TEXT SEGMENT:
━━━━
I was genuinely excited when I found out that my interviewee was going to be Dave “Buzz” Baker. Like most people that were born and raised in Central Kentucky, Dave has been a stable part of my UK and SEC media diet for over 20 years. He is a sideline reporter, a sportscaster for WKYT, a radio host, and a pitchman for beef jerky. I knew this would be a fun interview and looked forward to talking to a guy who has a passion for his work. I called Dave Friday right after his noon sportscast on channel 27. We spoke for almost forty minutes about various topics including his favorite moments in sports, the state of the media, and how he could turn around the struggling economy.
Quick personal aside: have you ever recorded yourself interviewing a professional? If you care about your self-confidence at all, I would suggest not attempting it. I had to listen to my interview roughly 25 times to transcribe everything and I sound like Gomer Pyle and Forrest Gump’s dumber, less articulate younger brother. I also had a nervous laugh throughout the whole thing that I’m sure made Dave want to jam a pencil into my aorta. Damn you Matt Jones. You can expect a bill from my psychiatrist. On to the interview!
Christopher Johns: You have a new pre-game show for CBS. How is it going?
Dave Baker: It’s good. CBS has the 3:30 pm game and the #1 pick of match-ups. Before the game we are doing a show called SEC Tailgate which is gonna air on their CBS College channel (CSTV). It will air on most Saturdays from 2:00 to 3:00 pm EST. Sometimes it will air from 11:00 until noon depending on the Army football coverage. I am excited about it. It is one of those deals where we are going to broadcast from the site of the SEC game. It is a great opportunity and hopefully I won’t screw it up. We don’t have our first one until September 19th because CBS doesn’t get going until after the US Open (tennis). That makes our first broadcast the Tennessee-Florida game.
CJ: On a show like SEC Tailgate, do you have a lot of creative control in terms of ideas and writing?
━━━━
DATASET RECORDS:
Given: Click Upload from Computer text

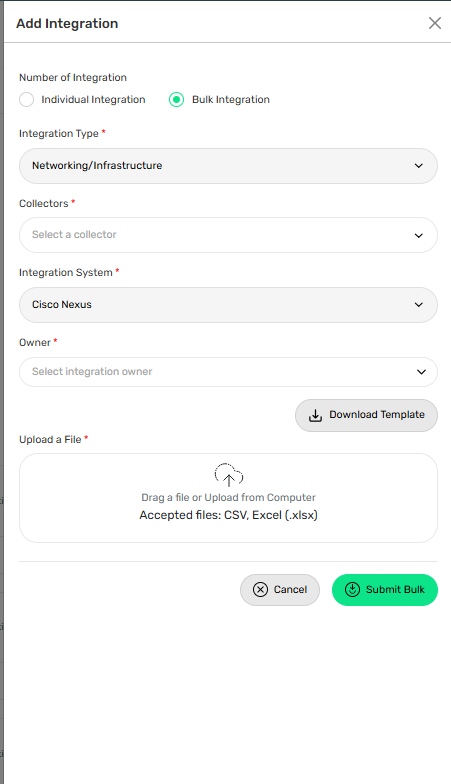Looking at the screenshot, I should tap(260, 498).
━━━━
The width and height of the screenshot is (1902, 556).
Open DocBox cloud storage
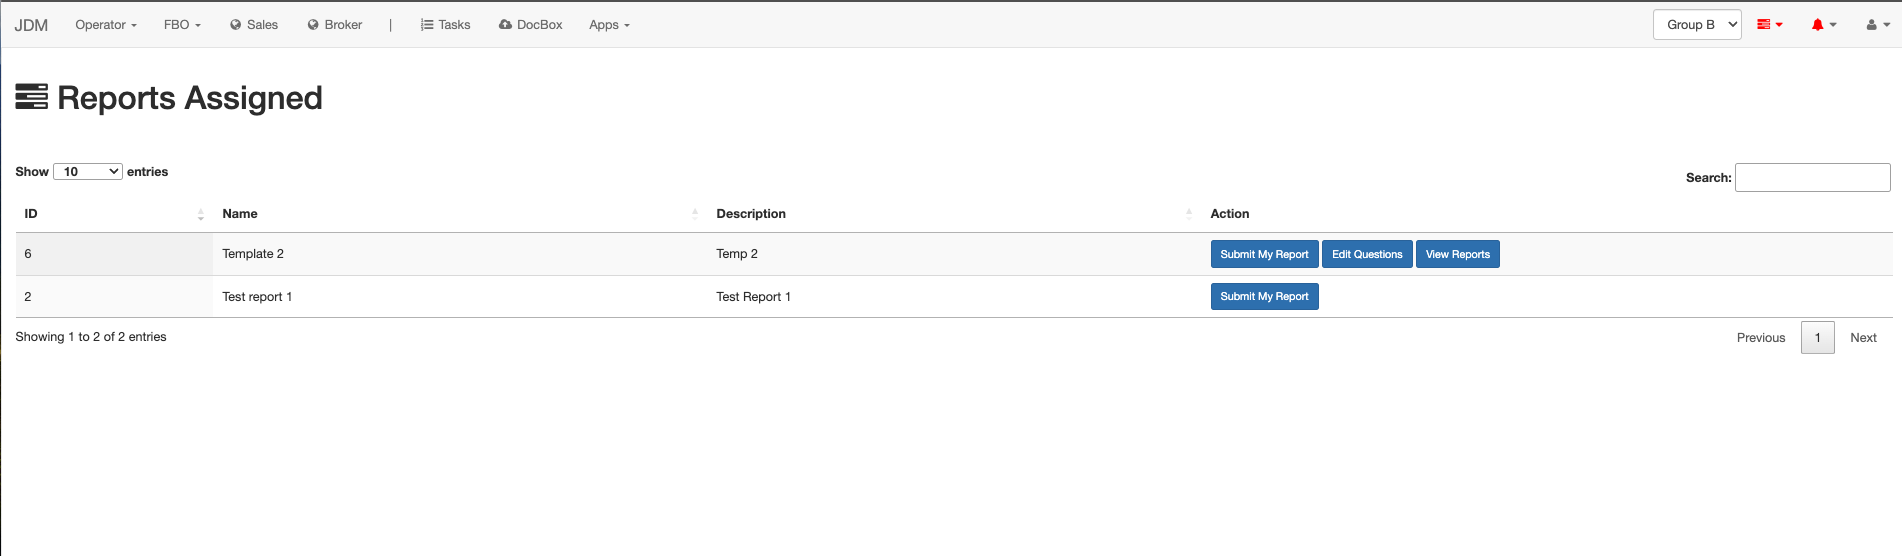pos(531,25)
━━━━
WHAT IS EXPECTED:
Revise the Dave Baker interview from "Quick personal aside: have" down to "is it going?", putting "therapist" wherever "psychiatrist" appears. The items were drawn from a separate source.

OUTPUT BELOW:
Quick personal aside: have you ever recorded yourself interviewing a professional? If you care about your self-confidence at all, I would suggest not attempting it. I had to listen to my interview roughly 25 times to transcribe everything and I sound like Gomer Pyle and Forrest Gump’s dumber, less articulate younger brother. I also had a nervous laugh throughout the whole thing that I’m sure made Dave want to jam a pencil into my aorta. Damn you Matt Jones. You can expect a bill from my therapist. On to the interview!
Christopher Johns: You have a new pre-game show for CBS. How is it going?